GIVEN PROBLEM: Reproduce the data below with each occurrence of "Business" changed to "Commerce" and everything else left intact. Omit the pictures from the result.

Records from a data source
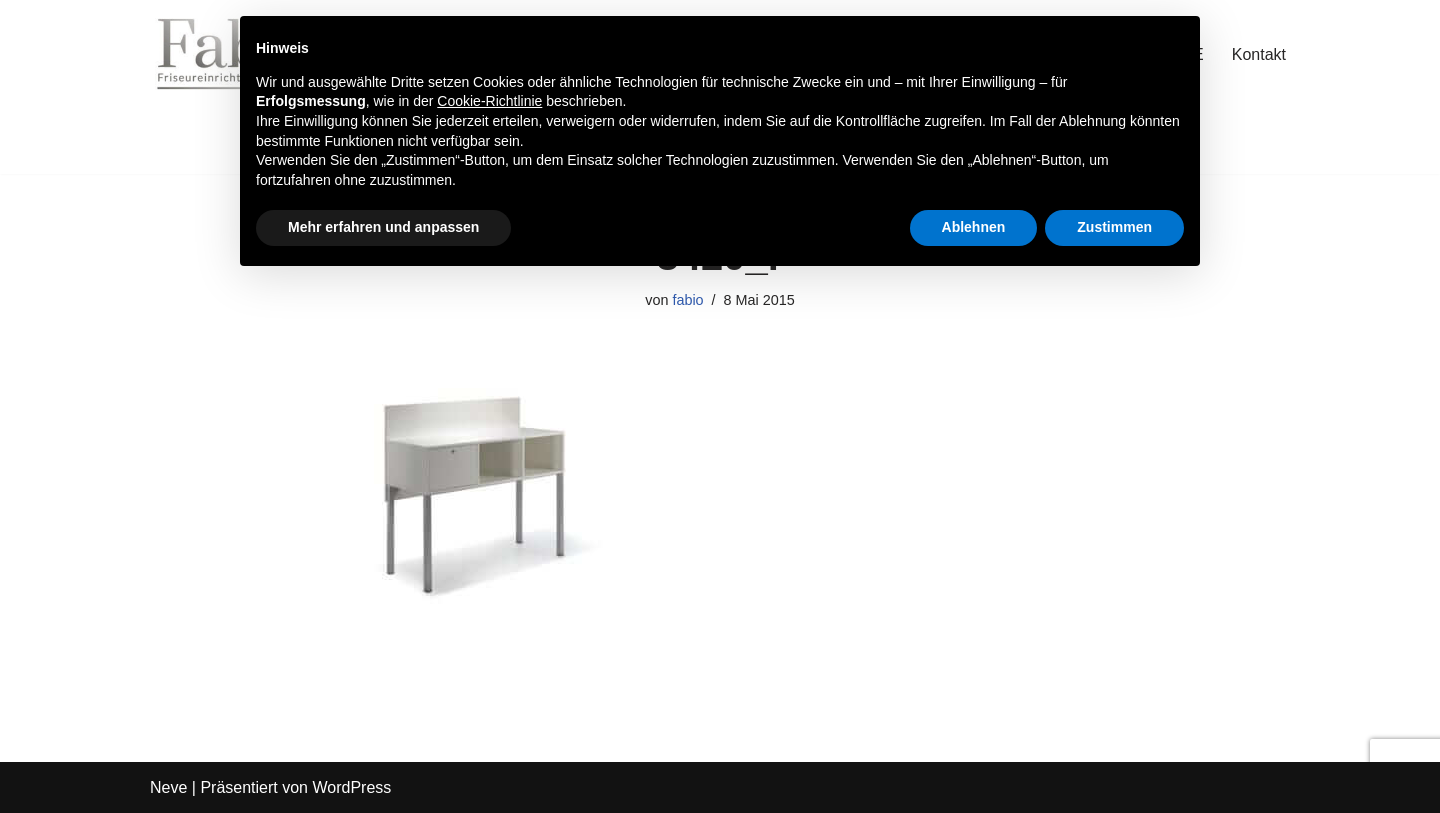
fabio (687, 300)
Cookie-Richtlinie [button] (489, 101)
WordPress (351, 787)
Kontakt (1259, 54)
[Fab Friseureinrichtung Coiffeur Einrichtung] (210, 54)
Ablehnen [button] (974, 227)
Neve (168, 787)
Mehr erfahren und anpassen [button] (383, 227)
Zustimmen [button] (1114, 227)
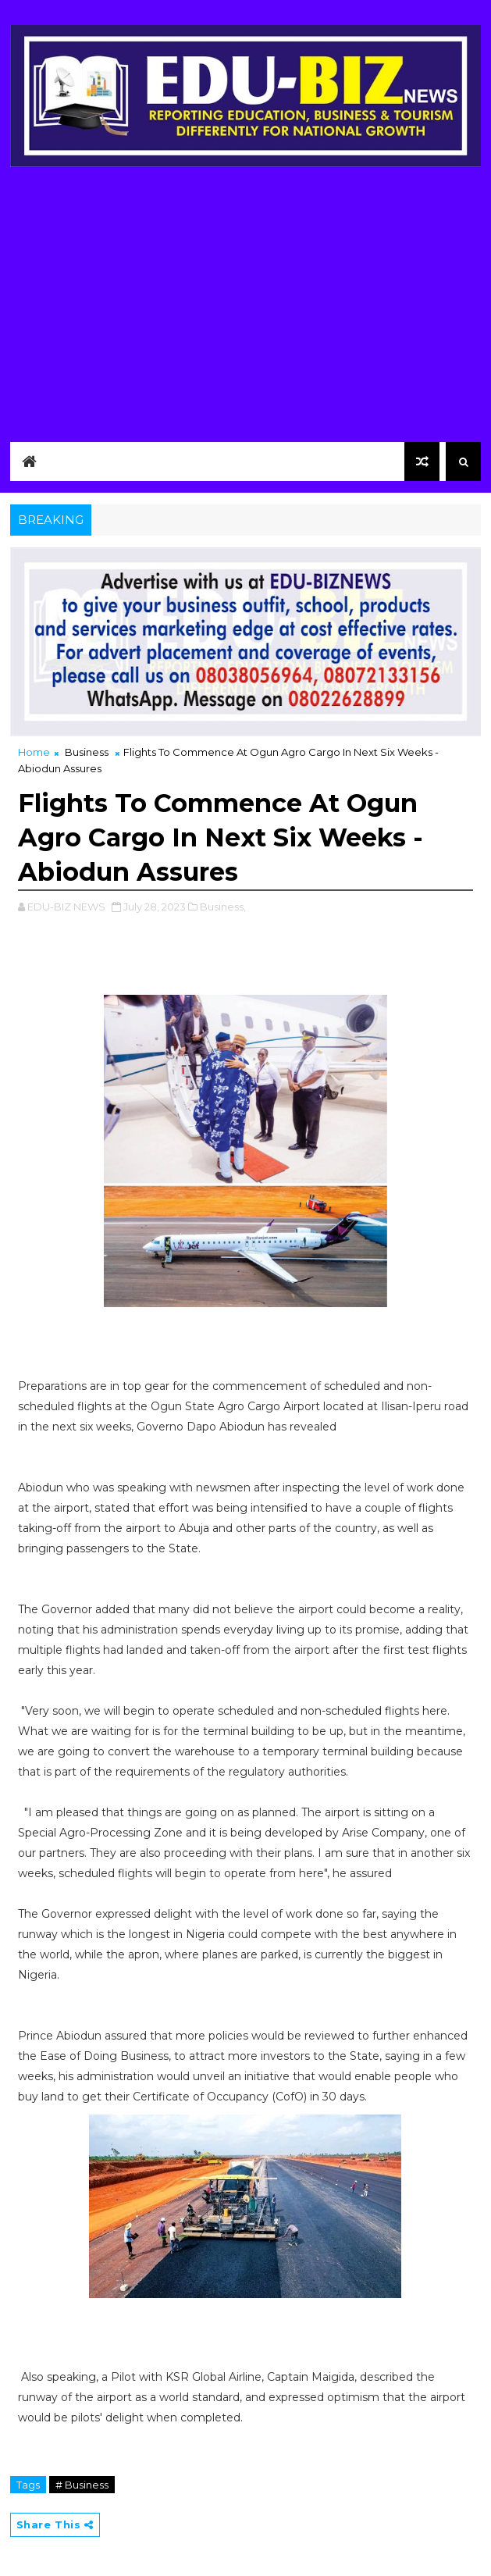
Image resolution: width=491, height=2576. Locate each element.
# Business (82, 2484)
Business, (223, 906)
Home (34, 752)
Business (87, 752)
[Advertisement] (246, 300)
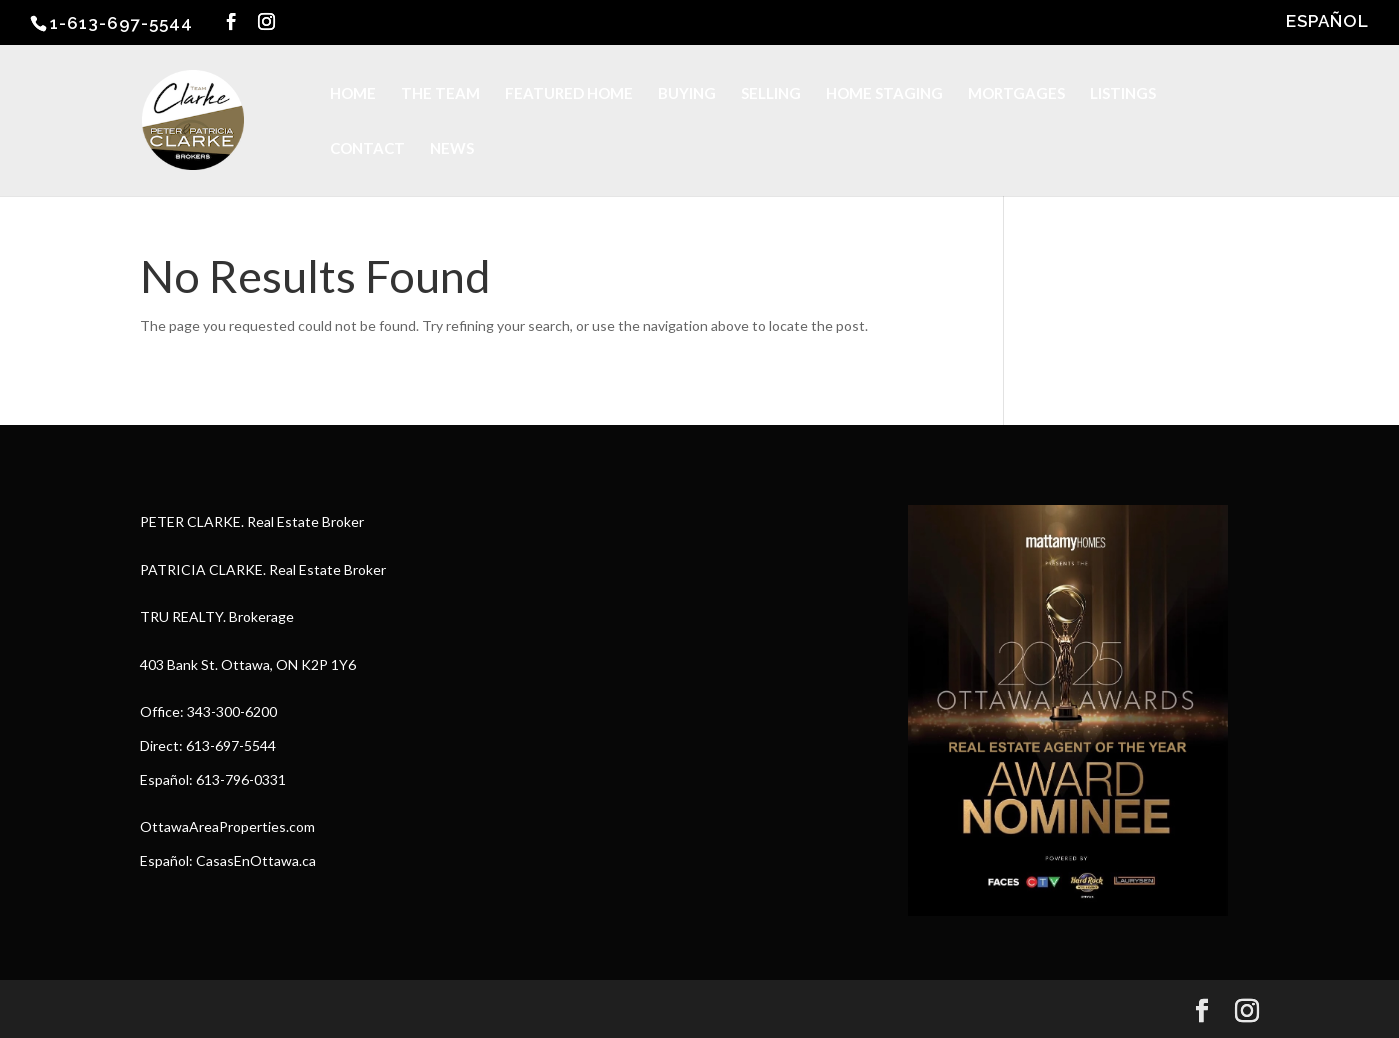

WORKED SOLUTION:
fabio (687, 300)
Cookie-Richtlinie [button] (489, 101)
WordPress (351, 787)
Kontakt (1259, 54)
[Fab Friseureinrichtung Coiffeur Einrichtung] (210, 54)
Ablehnen [button] (974, 227)
Neve (168, 787)
Mehr erfahren und anpassen [button] (383, 227)
Zustimmen [button] (1114, 227)
Image resolution: width=491, height=2576. Locate each element.
# Commerce (82, 2484)
Commerce, (223, 906)
Home (34, 752)
Commerce (87, 752)
[Advertisement] (246, 300)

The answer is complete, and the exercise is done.